I felt as if I’d become the eighth wonder of the world as they ogled and pointed, and I told myself that it was my ravishing beauty that enthralled them. But of course I knew it wasn’t that.
I’ve used a wheelchair since age 13 because of congenital muscular dystrophy. Nevertheless, I’ve always been a traveler. Twelve years ago, I started using a ventilator full time. Though I’ve traveled internationally since then, traveling is now vastly more complicated, so I’ve stuck mostly to places that are considered fairly accessible, such as Spain, Holland and Argentina. But my true travel tastes tend to the more exotic and challenging, so earlier this year, when I booked a spring cruise ending in China, I decided to extend my trip and see what it would be like to travel as a person with severe disabilities in that Asian country.
Most of my friends cautioned me against an extended trip to China: There’s little information available on the Internet about travel by wheelchair, and because I don’t speak Chinese, many issues that might crop up would be far more difficult to resolve.

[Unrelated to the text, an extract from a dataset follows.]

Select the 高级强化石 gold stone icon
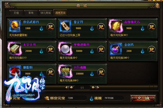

But I’d been to China once before, in 1988, as part of a Mobility International USA delegation to meet with leaders in the growing disability rights movement. Twenty-five years later, I would discover that although China has undergone enormous changes in accessibility, it still has a long way to go to be truly accessible to everyone. But it’s still more than worth the hassle.
The shock of Beijing
In addition to the concerns about accessibility, it’s important to understand that disability is considered shameful in Chinese culture. And staring is not considered rude. At national monuments such as the Wall or at the Guanyin Statue in Sanya (the fourth-largest statue in the world), Chinese tourists would invariably turn around 180 degrees to stare, point and wave at me.
Before I’d left for China, I’d visited a local Chinese restaurant in my town and asked the waiter the most important phrase for me to learn. He didn’t offer “hello” or “my name is” or “how are you?” He was clear that the phrase for “excuse me, sorry” was what I needed to learn to say.
He was right. The phrase came in handy with crowds of people pressing en masse through streets, museums and buses. Sometimes, when I was completely surrounded by people staring at me, my tubing and my wheelchair, it was only this phrase that would part the crowd around me.